→ **Okuma metni**:
- - - - - - -

Administrator
İçindekiler
Hacettepe Nüfus Etütleri Enstitüsü: 2050'lere geldiğimizde 65 yaş ve üzeri nüfusun oranı yüzde 21'e çıkacak. Bu, yaklaşık 20 milyon yaşlı insanımız olacağı anlamına geliyor.
Hacettepe Üniversitesi (HÜ) Nüfus Etütleri Enstitüsü Müdürü Prof. Dr. Banu Ergöçmen, doğurganlık hızının azalmasıyla Türkiye nüfusunun giderek yaşlandığını belirterek, "Hâlâ genç bir nüfusumuz var ama bu giderek yaşlanan bir nüfus. Türkiye nüfusunun yarısı 31 yaşın altında, kalan yarısı da 31 yaşın üzerinde. 'Ortanca yaş' olarak adlandırılan bu yaş ortalamasının 2050'de 42 olmasını bekliyoruz" dedi.
Türkiye'nin demografik ve sosyal yapısındaki değişimlere ilişkin araştırmaların yapıldığı Nüfus Etütleri Enstitüsü'nün Müdürü Ergöçmen, "Türkiye nüfusu yaşlanıyor mu?", "Doğurganlık hızımız azaldı mı?", "Yaşlılara yönelik politikalar neler olmalı?" başlıklarında AA'ya açıklama yaptı.
Dünyadaki birçok ülkeyle birlikte Türkiye'nin de "demografik geçiş" sürecini yaşadığını aktaran Ergöçmen, "Bu süreç, ortalama yaşam süresinin uzaması, doğurganlığın azalması sonucunda, nüfus-yaş yapısının değişerek yaşlı nüfusunun payının artması anlamına gelmektedir. Türkiye de bu süreci yaşadı. Demografik geçişin son aşamalarına doğru geldi. Ölümlülük düzeyimiz dünyanın gelişmiş ülkeleriyle benzer bir yapıda" diye konuştu.
Ergöçmen, demografik değişimlerin Avrupa'da 18'inci yüzyıldan itibaren yaşandığını, Türkiye'de ise bu dönüşümün çok kısa bir sürede gerçekleştiğini dile getirdi.
Türkiye'de doğurganlık hızının giderek düştüğünü dile getiren Ergöçmen, 1970'li yıllarda ortalama 4,33 olan doğurganlık hızının geçen 35 yıl içerisinde yarı yarıya azaldığını belirtti. Ergöçmen, 1990'larda 2,6 dolayında seyreden toplam doğurganlık hızının 2000'lerden itibaren nüfusun yenilenme düzeyi olan 2,1'in biraz üzerinde durağanlaştığını ve 2013 yılı Türkiye Nüfus ve Sağlık Araştırması sonuçlarına göre toplam doğurganlık hızının 2,26 olduğunu aktardı.

- - - - - - -

→ **Görev tanımı**:
Nüfus yaşlanması metninde "Hacettepe Üniversitesi (HÜ)" sözcüklerini içeren yerle açılıp "AA'ya açıklama yaptı." ile kapanan bölümü olduğu gibi yazın. Yalnızca nüfus yaşlanması metnine dayanın.

(Sözcük ve öğe konum verileri)
- - - - - - -

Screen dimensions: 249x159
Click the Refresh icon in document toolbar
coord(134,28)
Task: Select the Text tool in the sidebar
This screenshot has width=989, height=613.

- - - - - - -

→ **Çözüm**:
Hacettepe Üniversitesi (HÜ) Nüfus Etütleri Enstitüsü Müdürü Prof. Dr. Banu Ergöçmen, doğurganlık hızının azalmasıyla Türkiye nüfusunun giderek yaşlandığını belirterek, "Hâlâ genç bir nüfusumuz var ama bu giderek yaşlanan bir nüfus. Türkiye nüfusunun yarısı 31 yaşın altında, kalan yarısı da 31 yaşın üzerinde. 'Ortanca yaş' olarak adlandırılan bu yaş ortalamasının 2050'de 42 olmasını bekliyoruz" dedi.
Türkiye'nin demografik ve sosyal yapısındaki değişimlere ilişkin araştırmaların yapıldığı Nüfus Etütleri Enstitüsü'nün Müdürü Ergöçmen, "Türkiye nüfusu yaşlanıyor mu?", "Doğurganlık hızımız azaldı mı?", "Yaşlılara yönelik politikalar neler olmalı?" başlıklarında AA'ya açıklama yaptı.